Some words that are supposed to denote the same thing are written differently in traditional and “simplified” Chinese. For example the first word of the poem, meaning “state” or “country,” in traditional Chinese is the image of a weapon like a halberd beside a walled town, all of which is surrounded by a rectangular wall (國). This version of the word fits very well with the content of the poem. On the other hand, the “simplified” word for “state” or “country” is an image meaning “jade” surrounded by a wall.
Because Chinese words do not necessarily specify sounds (which is why users of the same writing can speak mutually unintelligible dialects), it is capable of visual rhymes and repetitions that are not heard by the ear. For example in the second line of the typeset poem, the last word, meaning “heart,” can also be seen at the bottom of the first word in the line. A modified version of this “heart” can be seen on the left sides of the sixth and ninth words in the line.

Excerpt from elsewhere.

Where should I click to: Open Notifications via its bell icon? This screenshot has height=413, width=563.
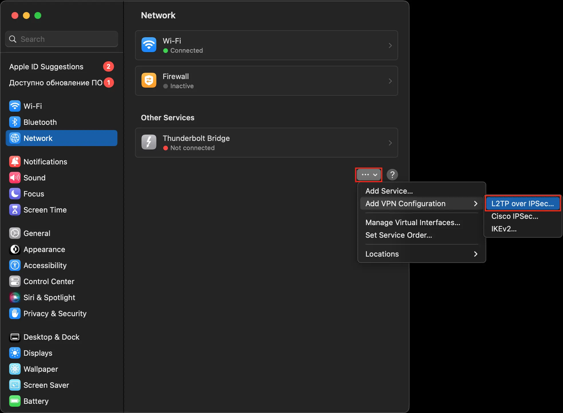[x=15, y=162]
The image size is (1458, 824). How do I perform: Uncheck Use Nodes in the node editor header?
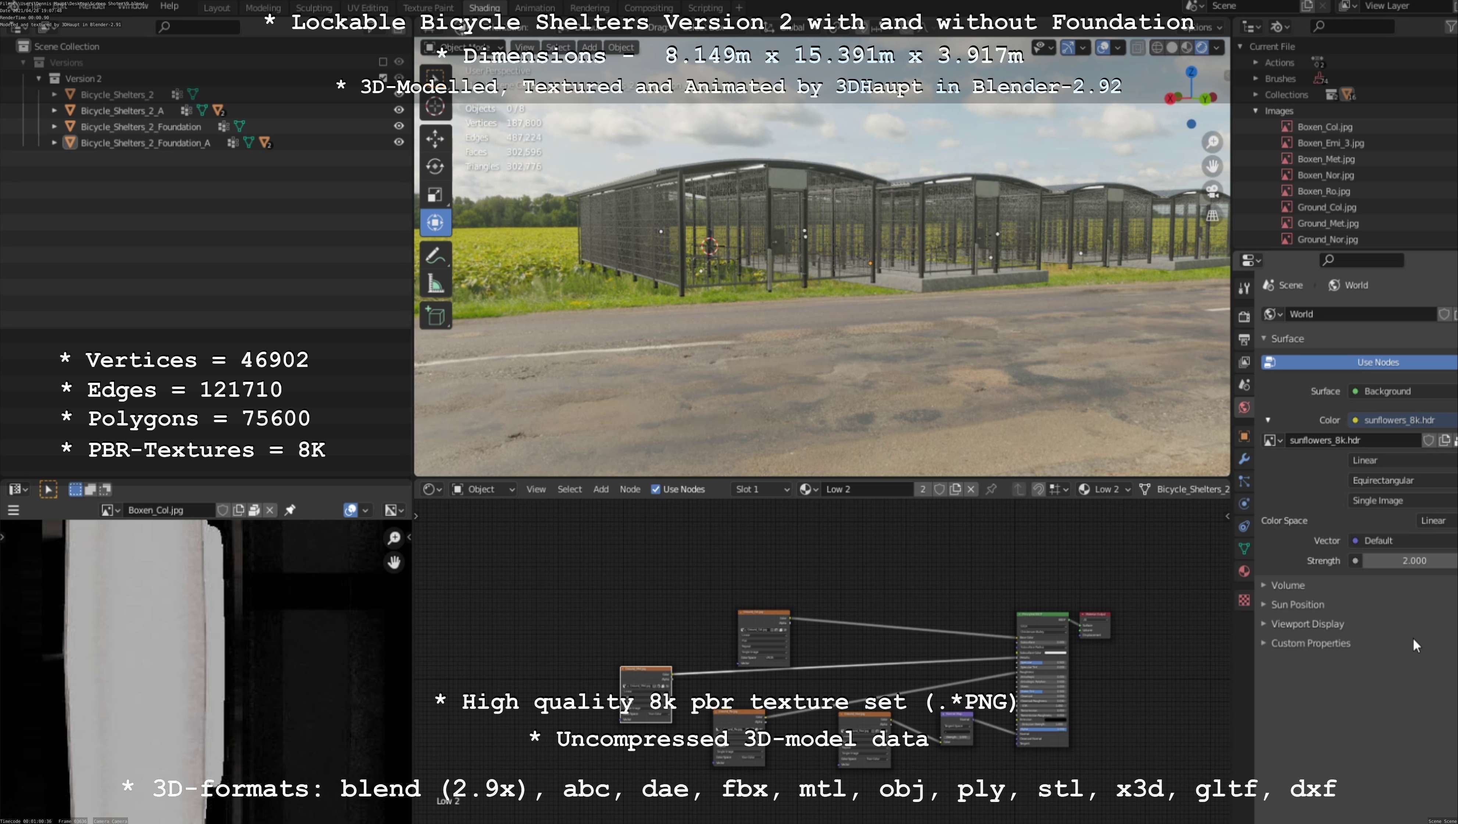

So four “hearts” appear in the space of ten words and the eye, not the ear, picks this up. It is a very emotional line.
There are also aural rhymes in the poem, as we have in English. This poem is in the form of a lushi. The typeset poem derives its lineation and heavy punctuation from this form. It is hard to know what was a straight rhyme and what was a slant rhyme in Du Fu’s time, thirteen hundred years ago. But we know that the rhyme scheme at the end of these four lines must be AAAA. With these four A’s we may find up to fifteen more words that slant rhyme in the poem.
In translating “Spring Scene,” I sought first to preserve the brevity and concreteness of the original, opting often for monosyllabic words. I am a great fan of Allen Grossman’s Summa Lyrica. I agree with him that a short line is a short expiration in the greater silence, like a brief life, even in Chinese; and this poem is really eight short lines, not four longer ones. I despaired of replicating the dense rolling rhyme of Du Fu’s original, only hoped to give a sense of it. To convey the highly formal nature of the poem, I chose an iambic framework.
It is my purpose as translator to be as transparent as possible, while I know that my mind will inevitably color the poem. One way I try to achieve this transparency is by translating linearly wherever I can, preserving the word order of the original. (If I reorder the words of each poet I translate, then each poet will end up sounding like me.) Also I know that, just as two paintings have different effects when they are hung to the left or right of each other, two images have different effects depending on the order in which you read them.
Finally I should note that most Chinese words do, in fact, give some indication of how to pronounce them. For example the existence of 北 in 背 lets you know that the latter must be pronounced similarly to the former. But the question remains as to how you must pronounce the former, and there is no indication of that.